J'ai depuis longtemps une attirance particulière pour le port de Saint-Jean, toujours grouillant de cargos et de chalutiers venus de tous les coins du monde, et ceinturé de bars et de bistrots bourrés de marins et de pêcheurs costauds parlant toutes les langues imaginables.
Pour finir, le taxi a grimpé Signal Hill et traversé le quartier typique de Battery, accroché au flanc d'un des promontoires qui gardent la sortie du port, pour s'arrêter à côté de la Tour Marconi, d'où en saison (juin et début juillet) on peut voir défiler à quelques kilomètres au large des troupeaux d'icebergs scintillants de toutes les tailles et de toutes les formes. C'est aussi de là que l'inventeur Marconi avait échangé les premiers signaux de radio sans fil avec l'Europe il y a une centaine d'années, inaugurant l'ère des communications modernes.
En début d'après-midi, nous nous sommes finalement embarqués sans trop de problèmes, et avons pu nous installer dans la mini-suite à balcon qui sera notre résidence jusqu'à la mi-octobre. Le Navigator est un petit paquebot qui prend moins de 500 passagers, mais dans un luxe impressionnant. Quatre restaurants, une demi-douzaine de bars dont un grand cabaret à spectacle, piscine, mini-casino, spa, boutiques...
Nous avons raté les premières escales, Québec, Saguenay, Charlottetown, sans trop de regret, sauf pour les îles françaises caillouteuses de Saint-Pierre et Miquelon, qu'Azur n'a jamais vues et où je n'ai pas remis les pieds depuis plus de 50 ans — et dont je ne garde pratiquement aucun souvenir, pour cause: j'étais avec deux copains chansonniers, aussi bohèmes que moi, et au premier bistrot que nous avons rencontré, nous avons découvert qu'un cognac pris au comptoir coûtait à peine la moitié du prix d'un café! Je vous laisse imaginer le reste du séjour.
Au coucher de soleil, le Navigator a appareillé, se glissant entre les deux lèvres escarpées et rocailleuses qui ferment le port pour mettre cap au nord, sur une mer grise et plutôt agitée qui allait nous secouer pendant deux jours et trois nuits.
C'est donc avec une plaisante surprise que dimanche matin, ouvrant les rideaux de la cabine, j'ai pu admirer la vue de Nuuk, «capitale» du Groënland, sous un clair soleil qui faisait miroiter une mer d'un calme plat, à peine égratignée par les sillages entrecroisés des nombreux speedboats et bateaux de pêche en goguette qui zigzaguaient au large de la côte.
Nuuk, avec ses 16 000 habitants, est à peine plus qu'un gros village de pêche dont les deux quartiers de petites maisons traditionnelles de toutes les couleurs sont bizarrement séparés par une douzaine de blocs d'habitation de béton gris reliés par des passerelles, qui font vaguement penser au style de Le Corbusier à son plus utilitairement austère. Derrière se dressent d'abord des collines dénudées, et un peu plus loin de spectaculaires pics tachetés de neiges éternelles.

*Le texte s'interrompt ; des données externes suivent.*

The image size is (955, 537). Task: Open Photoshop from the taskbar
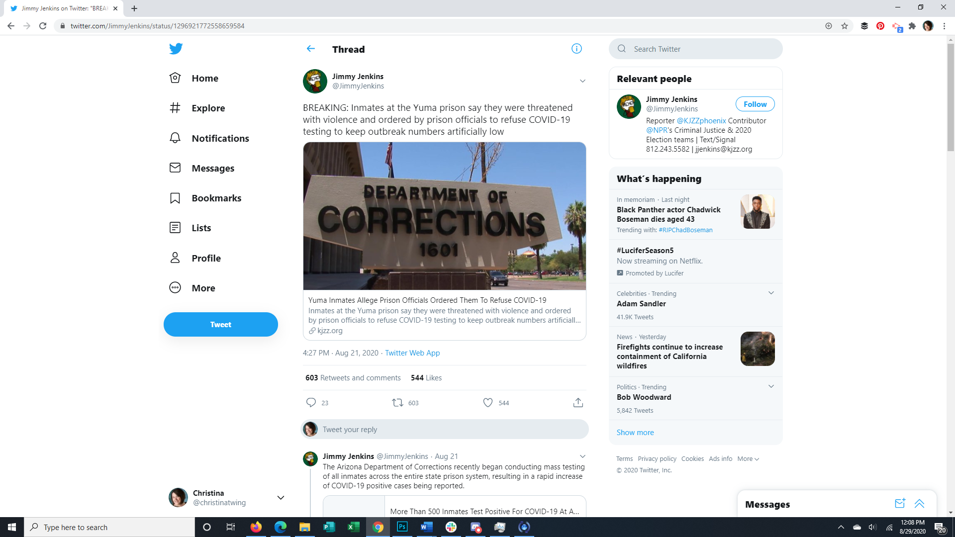[402, 527]
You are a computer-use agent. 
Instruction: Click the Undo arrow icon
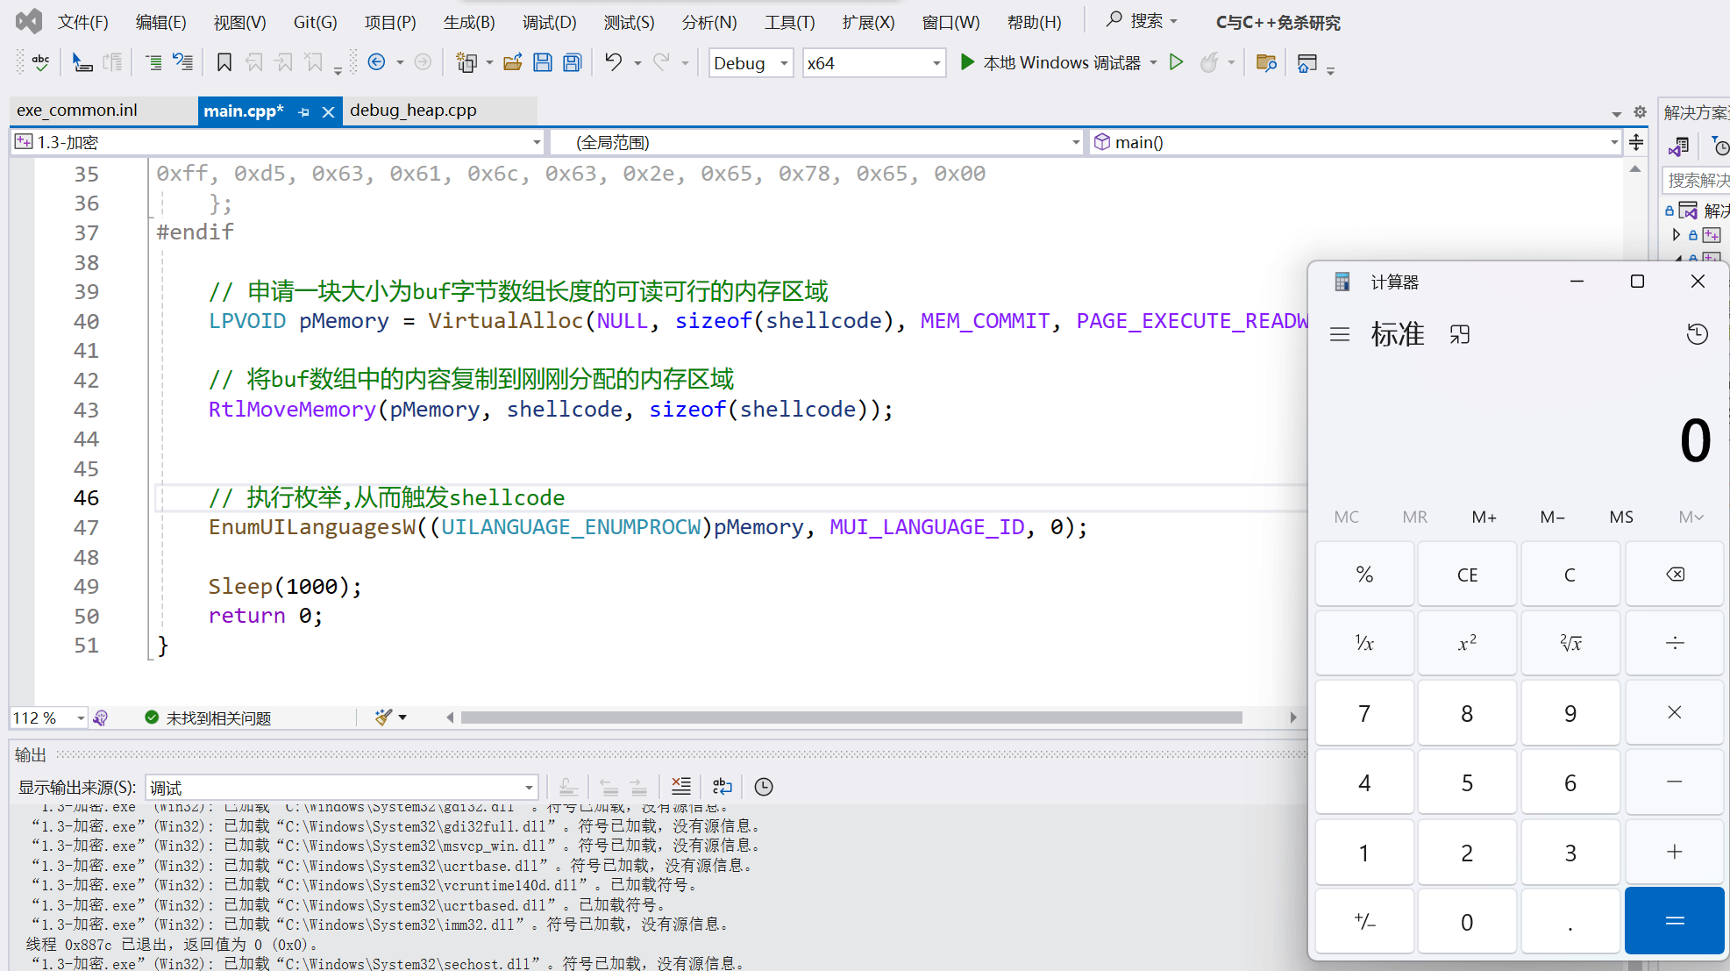click(613, 62)
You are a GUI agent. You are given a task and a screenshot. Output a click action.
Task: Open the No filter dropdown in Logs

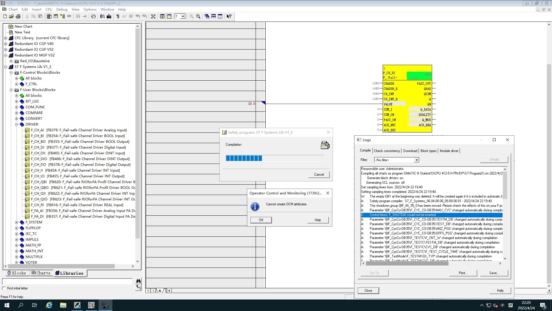[416, 160]
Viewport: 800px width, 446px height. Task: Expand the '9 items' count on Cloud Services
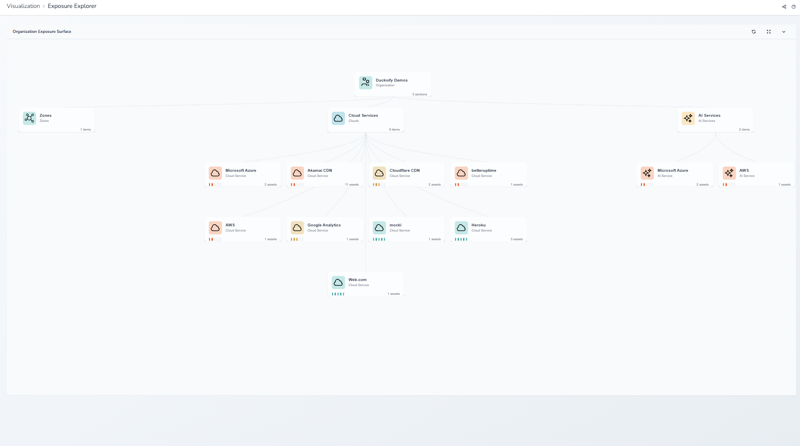pos(394,129)
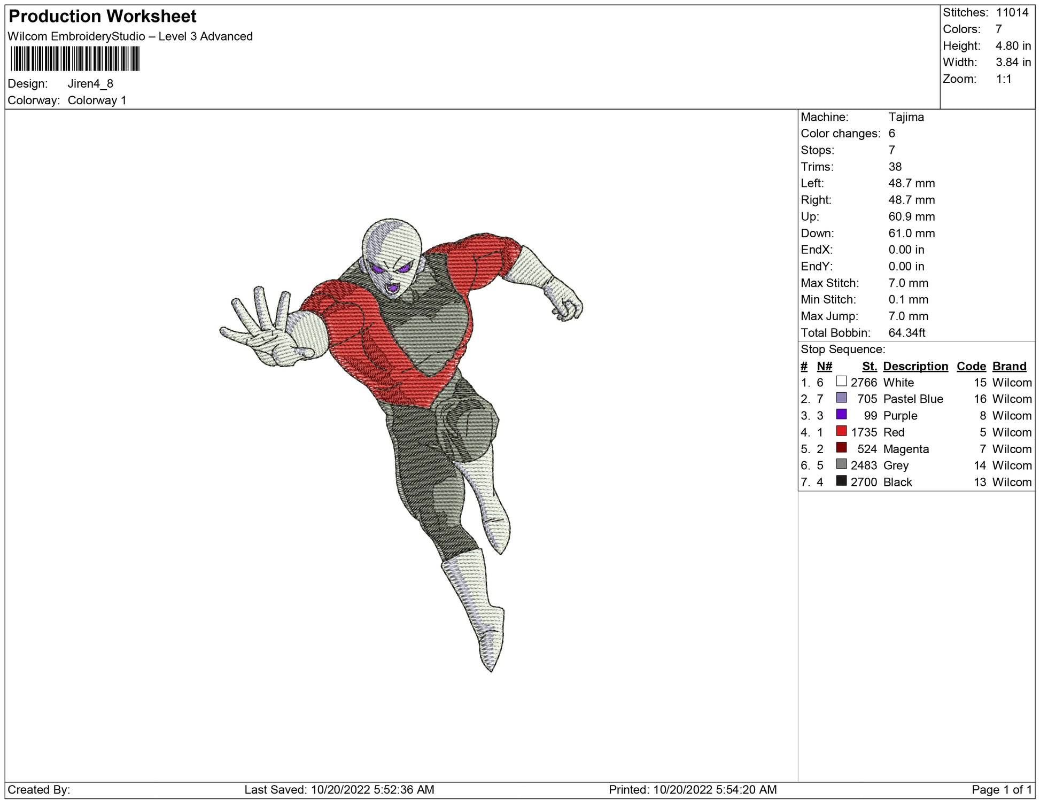The height and width of the screenshot is (800, 1040).
Task: Click the design name Jiren4_8
Action: pos(90,84)
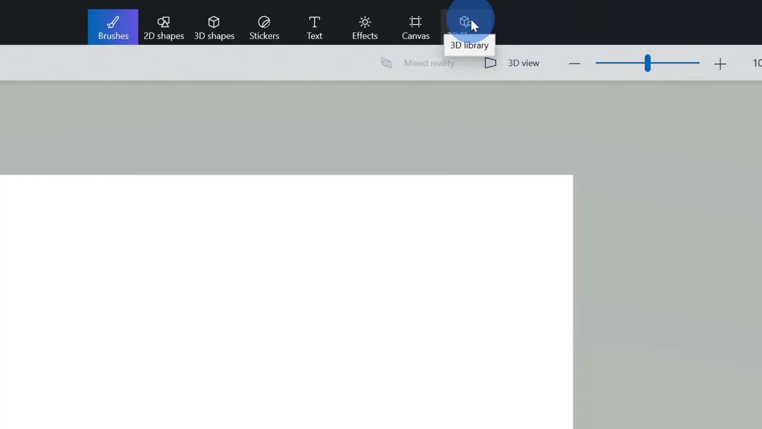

Le passage probablement inhabituel d'un paquebot de luxe attise visiblement l'intérêt des habitants, un mélange de danois blonds et d'inuits sombres aux yeux bridés; la plupart des embarcations qui nous croisent ou nous longent ralentissent brusquement et leurs occupants nous fixent avec une curiosité marquée. Les plus insistants sont un groupe de kayakeurs (sans doute membres d'un club) qui passent un bon quart d'heure à tourner autour de nous, faisant ici et là quelques acrobaties pour attirer notre attention. Le tout dans un climat hospitalier et bon enfant.